* Your objective: This task calls for copying every line in the data below that contains the word "column".

* Listed records:
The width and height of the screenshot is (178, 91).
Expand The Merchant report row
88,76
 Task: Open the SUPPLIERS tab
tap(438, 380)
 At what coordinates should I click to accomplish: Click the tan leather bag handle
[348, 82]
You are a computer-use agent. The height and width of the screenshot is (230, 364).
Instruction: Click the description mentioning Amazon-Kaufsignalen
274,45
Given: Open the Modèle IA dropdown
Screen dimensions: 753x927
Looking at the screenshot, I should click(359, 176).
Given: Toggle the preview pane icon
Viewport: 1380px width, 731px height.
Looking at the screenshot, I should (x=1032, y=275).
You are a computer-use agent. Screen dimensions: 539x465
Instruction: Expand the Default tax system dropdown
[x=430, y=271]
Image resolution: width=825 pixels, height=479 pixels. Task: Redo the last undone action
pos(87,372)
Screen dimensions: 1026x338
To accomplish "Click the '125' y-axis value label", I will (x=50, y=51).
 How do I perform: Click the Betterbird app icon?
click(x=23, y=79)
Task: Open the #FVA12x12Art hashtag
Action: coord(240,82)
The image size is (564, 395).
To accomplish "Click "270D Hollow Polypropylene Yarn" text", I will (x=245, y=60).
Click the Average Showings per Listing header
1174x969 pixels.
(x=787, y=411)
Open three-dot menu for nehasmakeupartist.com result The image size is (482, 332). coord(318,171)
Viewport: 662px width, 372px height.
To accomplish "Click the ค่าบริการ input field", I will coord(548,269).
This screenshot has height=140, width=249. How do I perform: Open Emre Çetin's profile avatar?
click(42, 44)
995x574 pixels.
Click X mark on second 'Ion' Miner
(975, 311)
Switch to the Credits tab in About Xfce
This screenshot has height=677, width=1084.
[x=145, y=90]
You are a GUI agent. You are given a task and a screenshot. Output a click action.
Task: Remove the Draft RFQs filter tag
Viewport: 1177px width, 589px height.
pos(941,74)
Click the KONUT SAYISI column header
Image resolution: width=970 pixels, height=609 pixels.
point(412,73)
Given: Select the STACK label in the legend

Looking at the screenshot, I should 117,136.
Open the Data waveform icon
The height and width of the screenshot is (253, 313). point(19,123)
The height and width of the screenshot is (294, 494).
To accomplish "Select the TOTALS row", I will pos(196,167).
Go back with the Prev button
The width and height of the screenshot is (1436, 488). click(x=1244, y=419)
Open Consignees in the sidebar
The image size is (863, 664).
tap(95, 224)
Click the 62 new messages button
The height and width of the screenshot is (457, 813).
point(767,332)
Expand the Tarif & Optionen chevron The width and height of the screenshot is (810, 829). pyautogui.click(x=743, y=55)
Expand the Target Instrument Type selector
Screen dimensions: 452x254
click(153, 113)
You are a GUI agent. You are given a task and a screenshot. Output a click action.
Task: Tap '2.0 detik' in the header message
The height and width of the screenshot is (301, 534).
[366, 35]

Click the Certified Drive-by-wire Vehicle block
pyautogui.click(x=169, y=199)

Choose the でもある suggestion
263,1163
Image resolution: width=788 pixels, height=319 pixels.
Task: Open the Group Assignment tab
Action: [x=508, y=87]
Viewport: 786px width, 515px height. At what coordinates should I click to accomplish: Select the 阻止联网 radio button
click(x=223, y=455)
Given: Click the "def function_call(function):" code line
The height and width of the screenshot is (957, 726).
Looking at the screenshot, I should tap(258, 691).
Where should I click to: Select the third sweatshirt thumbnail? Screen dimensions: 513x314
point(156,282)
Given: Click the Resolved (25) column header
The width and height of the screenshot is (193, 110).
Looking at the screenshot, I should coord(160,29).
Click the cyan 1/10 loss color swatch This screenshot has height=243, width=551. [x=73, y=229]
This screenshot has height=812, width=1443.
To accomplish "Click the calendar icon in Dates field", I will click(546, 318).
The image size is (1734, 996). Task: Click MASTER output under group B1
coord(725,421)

* Written response:
Click the KONUT SAYISI column header
Given: Click the Resolved (25) column header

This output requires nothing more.